• _PAGE EXTRACT_:
================
Make a Difference Day- Keweenaw Shores II at Dan’s Point

10/22/11. Make A Difference Day – Keweenaw Shores II At Dan’s Point

A flower found at Dan's Point. Photo from MNA Archives.

Dans Point in the winter. Photo from MNA Archives.

Fourteen students from Michigan Technological University, members from both the Society of Clinical Laboratory Scientists and Phi Sigma – National Biological Honor Society, volunteered at an MNA sanctuary on “Make a Difference Day.” These hardworking students were instructed to dress for the elements and bring along work gloves; their job was to remove invasive spotted knapweed from a rocky shoreline on the shores of Lake Superior.
================
• _SUPPLIED INFORMATION_:
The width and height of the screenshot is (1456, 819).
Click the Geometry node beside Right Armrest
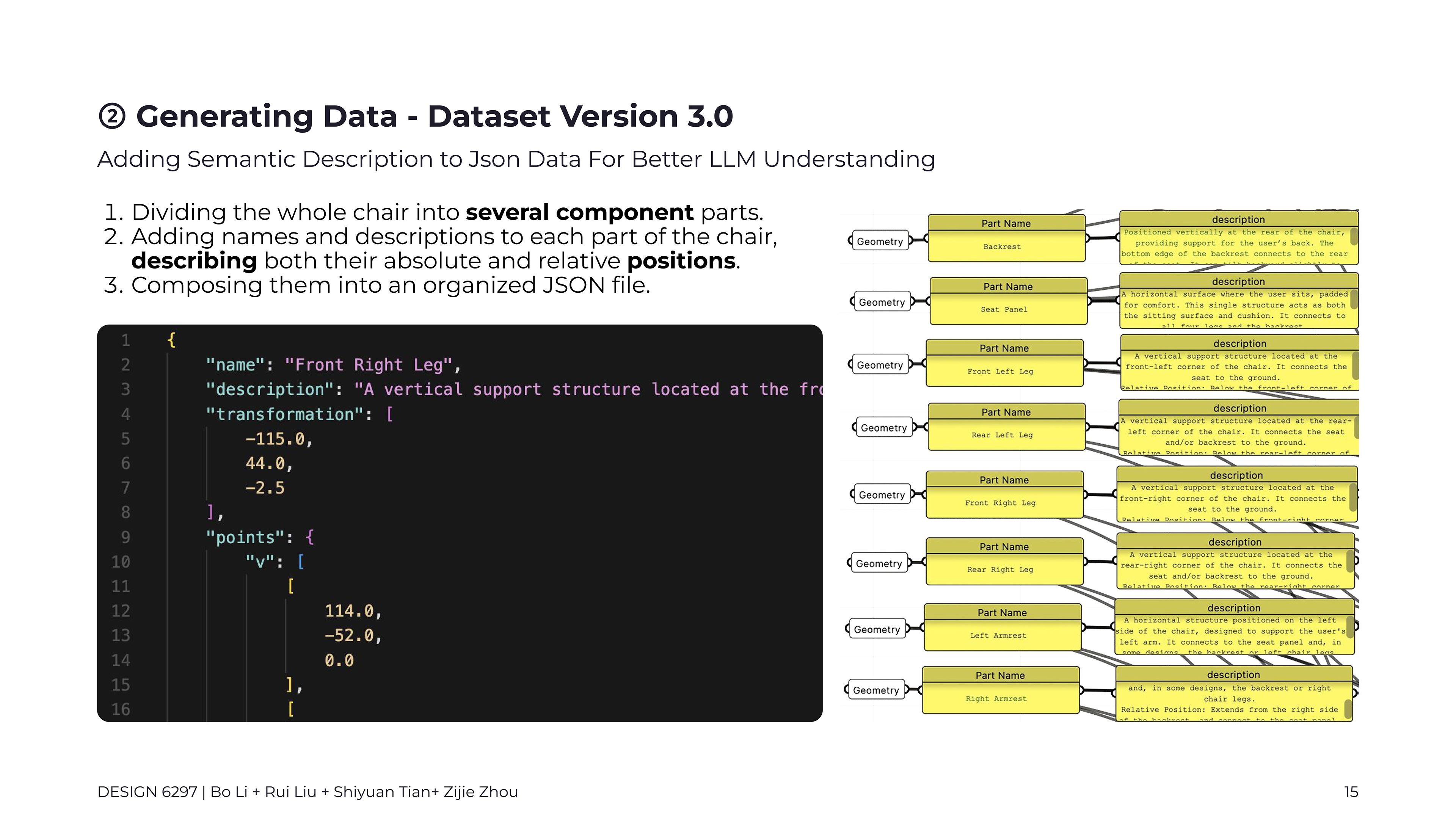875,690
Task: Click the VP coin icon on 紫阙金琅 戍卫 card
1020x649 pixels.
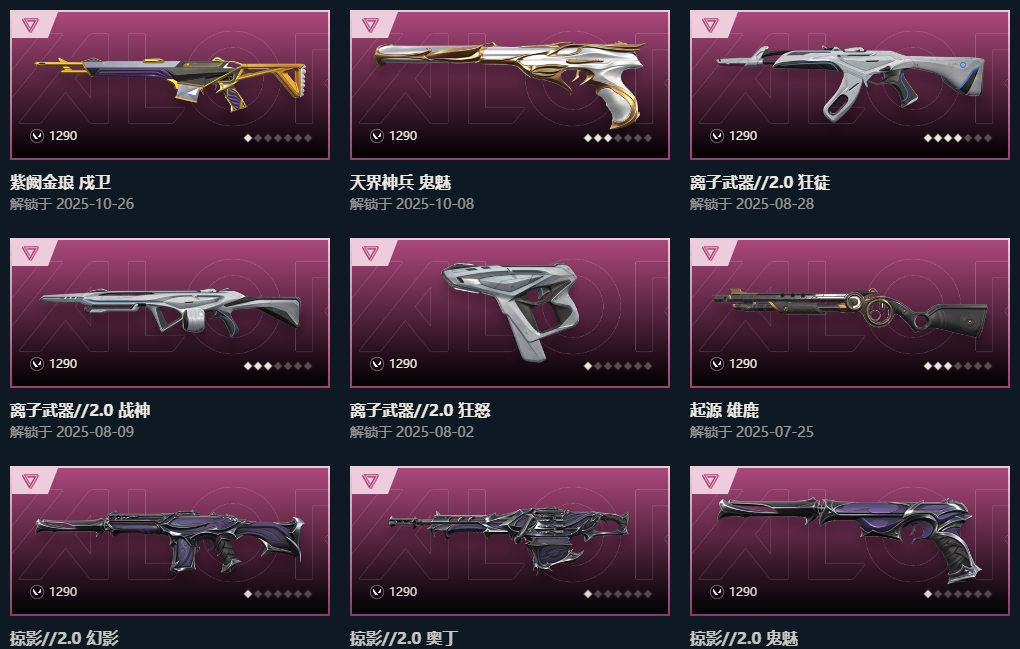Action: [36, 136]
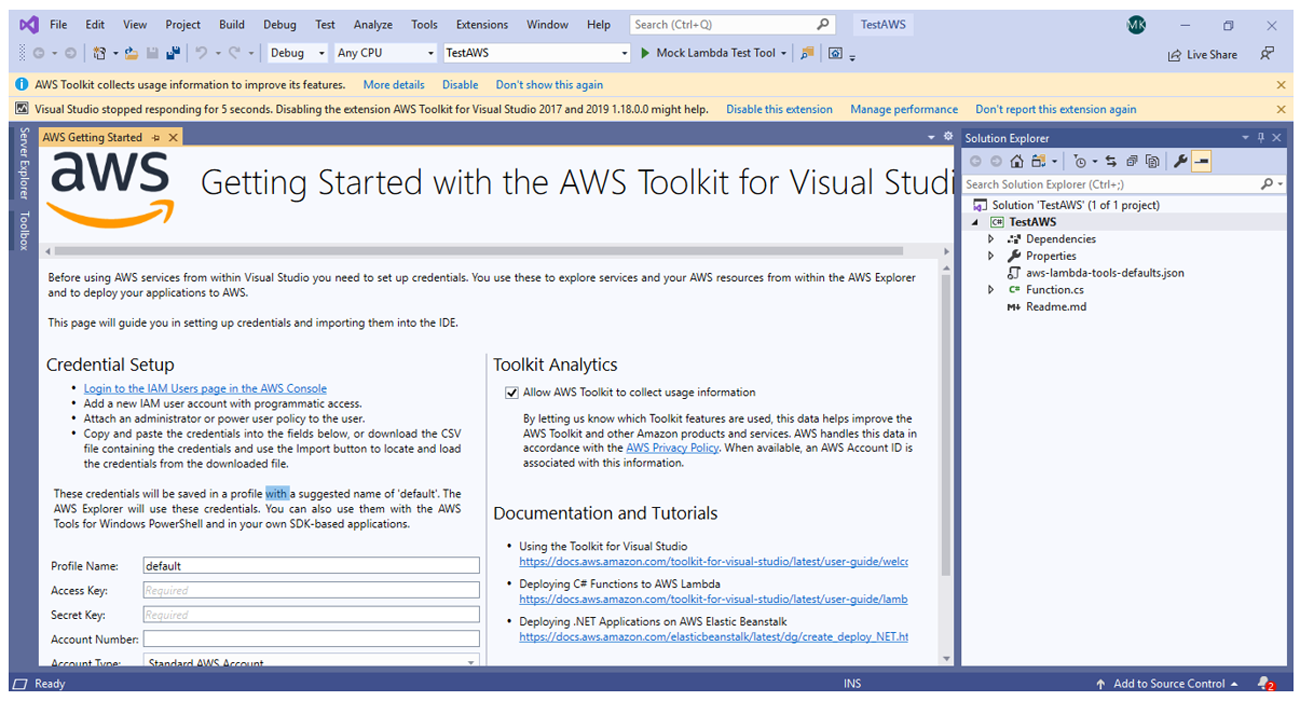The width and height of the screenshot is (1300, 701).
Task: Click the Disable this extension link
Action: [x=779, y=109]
================
• _WORK INSTRUCTION_:
Resume the account of the Make a Difference Day volunteer work at Dan's Point, starting after its last sentence. This data has nothing to do with the text about Make a Difference Day at Dan's Point.

• _EXERCISE RESPONSE_:
Nancy Leonard, the steward of the Keweenaw Shores II Nature Sanctuary enlisted naturalist Karena Schmidt and botanist Janet Marr to provide helpful instruction to the students. The goals for this volunteer day included helping students understand the threat of spotted knapweed and other invasive plants to sensitive environments, enable them to identify spotted knapweed in different stages of growth, and showing them how to correctly remove and dispose of the uprooted plants.

Removing knapweed from the shoreline portion of this nature sanctuary is an ongoing project. Keweenaw Shores II is home of a number of special concern and threatened plants, including pale painted cup (Castilleja septentrionalis) and common butterwort (Pinguicula vulgaris.) Lesser purple fringed orchids (Platanthera psycodes) and birdseye primrose (Primula mistassinica) are also found here.

Equipped with borrowed tools and new knowledge, the students enthusiastically tackled the project at hand. The approach was to work from the eastern boundary of the sanctuary and move over the rocky beach area. Many students set about digging up the offending plant, while others worked to locate the plants and flag them to be dug up.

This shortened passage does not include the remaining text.